━━━ BACAAN

Rinto menekankan tugas pemerintah itu tiga: melindungi rakyat, melayani rakyat, dan mengatur rakyat. “Kalau urusan perlindungan saja telat, bagaimana mau bicara tentang kedaulatan dan reputasi global?” tambahnya.
Partai X menegaskan, negara harus selalu proaktif dalam menjaga keselamatan warganya, termasuk di luar negeri. “Kita bukan negara kecil yang harus menunggu aba-aba dari negara lain untuk bertindak,” tegas Rinto.
Menurutnya, prinsip perlindungan warga negara harus sejalan dengan mandat konstitusi dan tidak tergantung pada tekanan elit atau opini publik sesaat.

━━━━━━
━━━ INFORMASI YANG DISEDIAKAN

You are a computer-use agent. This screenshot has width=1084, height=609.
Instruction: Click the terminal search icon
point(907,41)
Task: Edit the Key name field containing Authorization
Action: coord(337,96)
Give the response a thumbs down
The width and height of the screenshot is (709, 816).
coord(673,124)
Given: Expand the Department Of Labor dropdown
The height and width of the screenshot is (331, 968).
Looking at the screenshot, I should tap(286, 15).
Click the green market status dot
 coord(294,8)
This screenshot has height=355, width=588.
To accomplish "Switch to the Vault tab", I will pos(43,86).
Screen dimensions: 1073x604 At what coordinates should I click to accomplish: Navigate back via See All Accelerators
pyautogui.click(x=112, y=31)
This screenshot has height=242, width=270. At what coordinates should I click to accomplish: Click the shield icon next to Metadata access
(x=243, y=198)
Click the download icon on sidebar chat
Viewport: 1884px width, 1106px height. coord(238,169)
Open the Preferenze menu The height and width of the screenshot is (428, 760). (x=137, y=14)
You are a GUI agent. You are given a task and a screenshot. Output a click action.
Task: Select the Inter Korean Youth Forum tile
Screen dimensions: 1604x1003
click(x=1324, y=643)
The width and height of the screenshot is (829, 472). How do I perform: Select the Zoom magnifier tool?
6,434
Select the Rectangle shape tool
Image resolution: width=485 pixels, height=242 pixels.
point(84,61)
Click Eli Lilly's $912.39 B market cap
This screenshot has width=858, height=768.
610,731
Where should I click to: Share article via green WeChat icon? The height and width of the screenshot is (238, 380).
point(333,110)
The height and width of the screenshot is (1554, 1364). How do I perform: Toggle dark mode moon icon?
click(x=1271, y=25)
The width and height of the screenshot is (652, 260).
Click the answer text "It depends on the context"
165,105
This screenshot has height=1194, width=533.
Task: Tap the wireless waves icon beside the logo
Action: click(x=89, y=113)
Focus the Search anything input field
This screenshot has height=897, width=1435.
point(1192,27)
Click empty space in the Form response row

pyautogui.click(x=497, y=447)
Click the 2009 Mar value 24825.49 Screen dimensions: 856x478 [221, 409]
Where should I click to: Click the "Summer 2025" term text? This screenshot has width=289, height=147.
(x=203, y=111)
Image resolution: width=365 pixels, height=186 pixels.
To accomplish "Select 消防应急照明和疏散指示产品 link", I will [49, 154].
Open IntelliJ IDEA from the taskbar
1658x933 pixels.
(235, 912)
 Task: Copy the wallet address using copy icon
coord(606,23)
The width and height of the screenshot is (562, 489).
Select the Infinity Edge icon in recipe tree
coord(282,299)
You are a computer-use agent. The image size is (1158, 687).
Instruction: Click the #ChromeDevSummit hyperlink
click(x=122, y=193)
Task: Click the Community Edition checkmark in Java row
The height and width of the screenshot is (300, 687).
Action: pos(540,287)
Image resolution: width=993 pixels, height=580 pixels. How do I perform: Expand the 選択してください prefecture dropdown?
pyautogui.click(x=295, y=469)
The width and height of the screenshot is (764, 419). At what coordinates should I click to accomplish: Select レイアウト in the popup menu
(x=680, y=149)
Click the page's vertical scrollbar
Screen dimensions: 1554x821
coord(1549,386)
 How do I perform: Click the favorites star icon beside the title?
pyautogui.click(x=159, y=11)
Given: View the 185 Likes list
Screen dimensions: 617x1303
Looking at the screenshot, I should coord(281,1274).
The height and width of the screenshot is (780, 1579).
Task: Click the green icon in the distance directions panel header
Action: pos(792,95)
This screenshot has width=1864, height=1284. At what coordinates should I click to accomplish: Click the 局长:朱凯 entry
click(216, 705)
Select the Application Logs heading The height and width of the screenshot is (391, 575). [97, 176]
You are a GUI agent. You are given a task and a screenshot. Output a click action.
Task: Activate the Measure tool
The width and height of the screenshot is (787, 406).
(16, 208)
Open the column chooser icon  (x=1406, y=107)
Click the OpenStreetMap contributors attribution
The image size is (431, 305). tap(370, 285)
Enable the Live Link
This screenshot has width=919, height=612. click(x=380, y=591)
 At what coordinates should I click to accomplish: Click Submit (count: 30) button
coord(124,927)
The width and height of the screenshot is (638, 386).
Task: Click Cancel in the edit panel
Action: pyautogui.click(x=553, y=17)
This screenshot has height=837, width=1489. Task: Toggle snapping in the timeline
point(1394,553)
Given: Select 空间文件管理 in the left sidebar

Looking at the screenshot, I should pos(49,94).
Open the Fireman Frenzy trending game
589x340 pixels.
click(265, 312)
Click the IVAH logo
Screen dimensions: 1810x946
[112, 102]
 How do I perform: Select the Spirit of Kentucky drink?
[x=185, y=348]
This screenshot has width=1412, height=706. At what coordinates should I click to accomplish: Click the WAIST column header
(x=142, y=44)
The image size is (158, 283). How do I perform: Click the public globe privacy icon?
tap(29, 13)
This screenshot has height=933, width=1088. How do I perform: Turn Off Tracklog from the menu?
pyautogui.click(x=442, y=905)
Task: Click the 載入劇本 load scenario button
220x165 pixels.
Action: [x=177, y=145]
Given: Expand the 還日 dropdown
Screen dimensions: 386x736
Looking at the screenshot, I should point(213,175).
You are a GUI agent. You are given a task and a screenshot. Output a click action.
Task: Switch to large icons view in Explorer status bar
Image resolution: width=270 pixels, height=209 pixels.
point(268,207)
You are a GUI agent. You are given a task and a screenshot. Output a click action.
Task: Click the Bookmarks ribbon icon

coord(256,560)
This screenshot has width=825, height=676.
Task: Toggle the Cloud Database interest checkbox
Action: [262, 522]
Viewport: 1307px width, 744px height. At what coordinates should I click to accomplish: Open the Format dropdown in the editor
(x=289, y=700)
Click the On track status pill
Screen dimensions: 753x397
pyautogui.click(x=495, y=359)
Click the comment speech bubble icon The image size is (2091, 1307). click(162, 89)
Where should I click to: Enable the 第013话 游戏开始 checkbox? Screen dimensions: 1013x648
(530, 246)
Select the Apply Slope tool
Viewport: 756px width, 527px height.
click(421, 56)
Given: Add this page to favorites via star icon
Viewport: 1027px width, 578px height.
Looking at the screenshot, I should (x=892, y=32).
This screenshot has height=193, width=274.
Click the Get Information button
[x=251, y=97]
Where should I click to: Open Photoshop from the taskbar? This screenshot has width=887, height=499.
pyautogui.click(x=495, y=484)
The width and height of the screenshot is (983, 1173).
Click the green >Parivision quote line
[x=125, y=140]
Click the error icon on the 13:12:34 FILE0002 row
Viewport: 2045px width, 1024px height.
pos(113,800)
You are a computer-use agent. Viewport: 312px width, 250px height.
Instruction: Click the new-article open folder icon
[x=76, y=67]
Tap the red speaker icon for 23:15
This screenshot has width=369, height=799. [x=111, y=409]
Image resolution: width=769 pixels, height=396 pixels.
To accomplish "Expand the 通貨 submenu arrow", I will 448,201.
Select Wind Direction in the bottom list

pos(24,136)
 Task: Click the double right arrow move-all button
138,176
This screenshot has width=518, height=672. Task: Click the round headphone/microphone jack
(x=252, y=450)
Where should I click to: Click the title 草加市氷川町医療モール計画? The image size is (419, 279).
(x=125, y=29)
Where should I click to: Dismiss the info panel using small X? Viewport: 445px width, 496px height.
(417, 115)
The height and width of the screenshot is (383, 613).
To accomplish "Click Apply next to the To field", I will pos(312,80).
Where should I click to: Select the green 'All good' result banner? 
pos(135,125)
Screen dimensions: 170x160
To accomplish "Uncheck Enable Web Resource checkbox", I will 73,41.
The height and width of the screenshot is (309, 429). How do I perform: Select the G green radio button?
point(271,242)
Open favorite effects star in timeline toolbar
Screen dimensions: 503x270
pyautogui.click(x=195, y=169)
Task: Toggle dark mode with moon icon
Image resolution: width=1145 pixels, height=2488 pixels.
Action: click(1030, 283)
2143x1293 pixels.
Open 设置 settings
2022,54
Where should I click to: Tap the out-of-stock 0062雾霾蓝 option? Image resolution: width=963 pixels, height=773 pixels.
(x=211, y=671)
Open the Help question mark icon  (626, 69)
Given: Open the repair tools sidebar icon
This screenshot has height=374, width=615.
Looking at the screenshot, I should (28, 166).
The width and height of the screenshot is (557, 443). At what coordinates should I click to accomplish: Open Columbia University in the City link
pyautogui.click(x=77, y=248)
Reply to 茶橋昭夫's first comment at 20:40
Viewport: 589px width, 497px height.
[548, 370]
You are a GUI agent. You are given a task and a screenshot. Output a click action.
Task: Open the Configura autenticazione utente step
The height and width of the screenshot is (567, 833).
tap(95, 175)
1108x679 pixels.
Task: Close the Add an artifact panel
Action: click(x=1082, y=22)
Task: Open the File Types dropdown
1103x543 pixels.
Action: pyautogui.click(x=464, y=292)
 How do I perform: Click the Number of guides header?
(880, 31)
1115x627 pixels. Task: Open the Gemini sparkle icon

━━━━━━

SOAL 1:
Tuliskan ulang bagian bacaan dari "Rinto menekankan tugas" sampai "opini publik sesaat." secara persis.
SOAL 2:
Menurut Rinto dalam bacaan, apa saja tiga tugas pemerintah?
Baris-baris data di atas tidak diperlukan.

HASIL LATIHAN 1:
Rinto menekankan tugas pemerintah itu tiga: melindungi rakyat, melayani rakyat, dan mengatur rakyat. “Kalau urusan perlindungan saja telat, bagaimana mau bicara tentang kedaulatan dan reputasi global?” tambahnya.
Partai X menegaskan, negara harus selalu proaktif dalam menjaga keselamatan warganya, termasuk di luar negeri. “Kita bukan negara kecil yang harus menunggu aba-aba dari negara lain untuk bertindak,” tegas Rinto.
Menurutnya, prinsip perlindungan warga negara harus sejalan dengan mandat konstitusi dan tidak tergantung pada tekanan elit atau opini publik sesaat.

HASIL LATIHAN 2:
Melindungi rakyat, melayani rakyat, dan mengatur rakyat.